Absence of adventitious breath sounds

478
Q
A nurse is assessing a client who has a history of deep-vein thrombosis and is receiving warfarin. Which of the following findings should indicate to the nurse that the medication is effective?
Hemoglobin 14 g/dL
Minimal bruising of extremities
Decreased blood pressure
INR 2.0
A

INR 2.0
Notes: The nurse should identify that an INR of 2.0 is within the desired reference range of 2.0 to 3.0 for a client who has a deep-vein thrombosis and is receiving warfarin to reduce the risk of new clot formation and a stroke

479
Q
A nurse is caring for a client who is being treated for heart failure and has a prescription for furosemide. The nurse should plan to monitor for which of the following adverse effects of the medication?
Shortness of breath
Lightheadedness
Dry cough
Metallic taste
A

Lightheadedness

480
Q

A nurse is caring for a client who was admitted for treatment of left-sided heart failure and is receiving intravenous loop diuretics and digitalis therapy. The client is experiencing weakness and an irregular heart rate. Which of the following actions should the nurse take first?
Obtain the client’s current weight.
Review serum electrolyte values.
Determine the time of the last digoxin dose.
Check the client’s urine output.

A

Review serum electrolyte values

481
Q

A nurse is providing teaching to a client who is 2 days postoperative following a heart transplant.
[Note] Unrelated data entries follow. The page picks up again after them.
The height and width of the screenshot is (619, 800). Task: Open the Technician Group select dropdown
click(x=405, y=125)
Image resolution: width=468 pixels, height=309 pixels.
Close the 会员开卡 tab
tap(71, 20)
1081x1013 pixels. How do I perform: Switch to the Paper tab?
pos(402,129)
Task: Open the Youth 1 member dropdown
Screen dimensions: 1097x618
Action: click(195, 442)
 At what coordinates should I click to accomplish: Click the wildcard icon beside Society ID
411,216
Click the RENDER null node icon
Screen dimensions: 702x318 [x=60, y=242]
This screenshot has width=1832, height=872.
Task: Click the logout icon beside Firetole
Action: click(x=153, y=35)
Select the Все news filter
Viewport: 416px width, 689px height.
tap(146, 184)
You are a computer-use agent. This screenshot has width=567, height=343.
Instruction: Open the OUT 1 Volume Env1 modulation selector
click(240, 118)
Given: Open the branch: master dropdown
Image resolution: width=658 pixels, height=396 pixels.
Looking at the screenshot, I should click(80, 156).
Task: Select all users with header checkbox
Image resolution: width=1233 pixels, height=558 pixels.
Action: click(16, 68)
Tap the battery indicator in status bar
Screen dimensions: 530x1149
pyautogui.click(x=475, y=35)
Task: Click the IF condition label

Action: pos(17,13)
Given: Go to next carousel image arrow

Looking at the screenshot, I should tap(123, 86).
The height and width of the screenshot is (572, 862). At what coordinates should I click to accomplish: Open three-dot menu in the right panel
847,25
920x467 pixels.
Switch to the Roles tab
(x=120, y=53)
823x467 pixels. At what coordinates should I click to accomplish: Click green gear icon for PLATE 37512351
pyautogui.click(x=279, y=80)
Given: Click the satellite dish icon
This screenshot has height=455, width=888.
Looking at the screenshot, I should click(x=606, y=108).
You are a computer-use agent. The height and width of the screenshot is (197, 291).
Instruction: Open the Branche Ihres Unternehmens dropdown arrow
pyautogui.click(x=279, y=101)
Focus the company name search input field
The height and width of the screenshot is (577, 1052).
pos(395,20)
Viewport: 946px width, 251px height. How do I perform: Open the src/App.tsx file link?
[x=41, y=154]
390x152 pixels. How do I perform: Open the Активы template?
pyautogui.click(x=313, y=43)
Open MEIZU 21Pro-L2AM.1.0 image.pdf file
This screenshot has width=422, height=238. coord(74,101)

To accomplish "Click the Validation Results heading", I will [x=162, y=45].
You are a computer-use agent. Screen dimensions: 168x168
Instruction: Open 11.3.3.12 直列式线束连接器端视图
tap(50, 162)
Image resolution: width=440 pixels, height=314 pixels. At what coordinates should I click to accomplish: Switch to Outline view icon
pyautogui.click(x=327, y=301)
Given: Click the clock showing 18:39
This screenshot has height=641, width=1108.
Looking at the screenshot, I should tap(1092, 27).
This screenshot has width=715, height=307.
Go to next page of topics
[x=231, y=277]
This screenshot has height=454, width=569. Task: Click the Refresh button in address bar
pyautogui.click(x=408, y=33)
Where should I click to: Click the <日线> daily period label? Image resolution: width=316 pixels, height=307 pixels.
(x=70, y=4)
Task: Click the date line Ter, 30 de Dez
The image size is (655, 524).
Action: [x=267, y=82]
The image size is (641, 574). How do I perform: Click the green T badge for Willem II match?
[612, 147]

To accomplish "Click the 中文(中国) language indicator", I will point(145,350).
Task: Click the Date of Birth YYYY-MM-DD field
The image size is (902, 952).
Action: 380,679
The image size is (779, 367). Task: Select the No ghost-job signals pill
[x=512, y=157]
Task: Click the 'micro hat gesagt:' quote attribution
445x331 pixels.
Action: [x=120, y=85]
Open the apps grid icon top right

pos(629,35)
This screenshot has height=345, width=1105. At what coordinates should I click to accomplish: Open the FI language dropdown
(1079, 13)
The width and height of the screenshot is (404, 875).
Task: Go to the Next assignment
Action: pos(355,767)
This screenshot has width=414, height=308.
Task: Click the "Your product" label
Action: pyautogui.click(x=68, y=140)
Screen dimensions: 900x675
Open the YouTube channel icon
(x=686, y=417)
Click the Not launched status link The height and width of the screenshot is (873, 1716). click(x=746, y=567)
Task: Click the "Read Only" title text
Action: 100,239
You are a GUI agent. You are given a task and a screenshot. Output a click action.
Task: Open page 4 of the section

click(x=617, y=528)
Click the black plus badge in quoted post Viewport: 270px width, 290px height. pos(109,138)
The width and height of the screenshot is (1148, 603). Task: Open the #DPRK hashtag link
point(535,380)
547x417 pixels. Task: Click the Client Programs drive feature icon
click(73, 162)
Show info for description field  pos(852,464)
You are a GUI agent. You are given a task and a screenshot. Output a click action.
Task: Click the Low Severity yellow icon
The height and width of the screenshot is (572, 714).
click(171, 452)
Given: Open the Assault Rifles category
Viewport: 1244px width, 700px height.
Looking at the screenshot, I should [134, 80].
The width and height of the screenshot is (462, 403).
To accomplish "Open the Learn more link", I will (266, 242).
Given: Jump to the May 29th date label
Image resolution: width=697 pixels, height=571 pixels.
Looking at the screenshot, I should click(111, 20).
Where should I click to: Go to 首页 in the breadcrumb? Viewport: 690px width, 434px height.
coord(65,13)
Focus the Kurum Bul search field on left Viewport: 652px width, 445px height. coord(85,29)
Which of the following statements should the nurse include in the teaching?
“You might no longer be able to feel chest pain.”
“Your level of activity intolerance will not change.”
“After 6 months, you will no longer need to restrict your sodium intake.”
“You will be able to stop taking immunosuppressants after 12 months.”

A

“You might no longer be able to feel chest pain.”
Notes: Heart transplant clients usually are no longer able to feel chest pain due to the denervation of the heart.
The client’s activity tolerance should gradually improve as the healing process progresses.
The client will need to permanently maintain a diet that is restricted in sodium and fat.
The client will remain on immunosuppressants for the remainder of their life to help prevent rejection of the heart.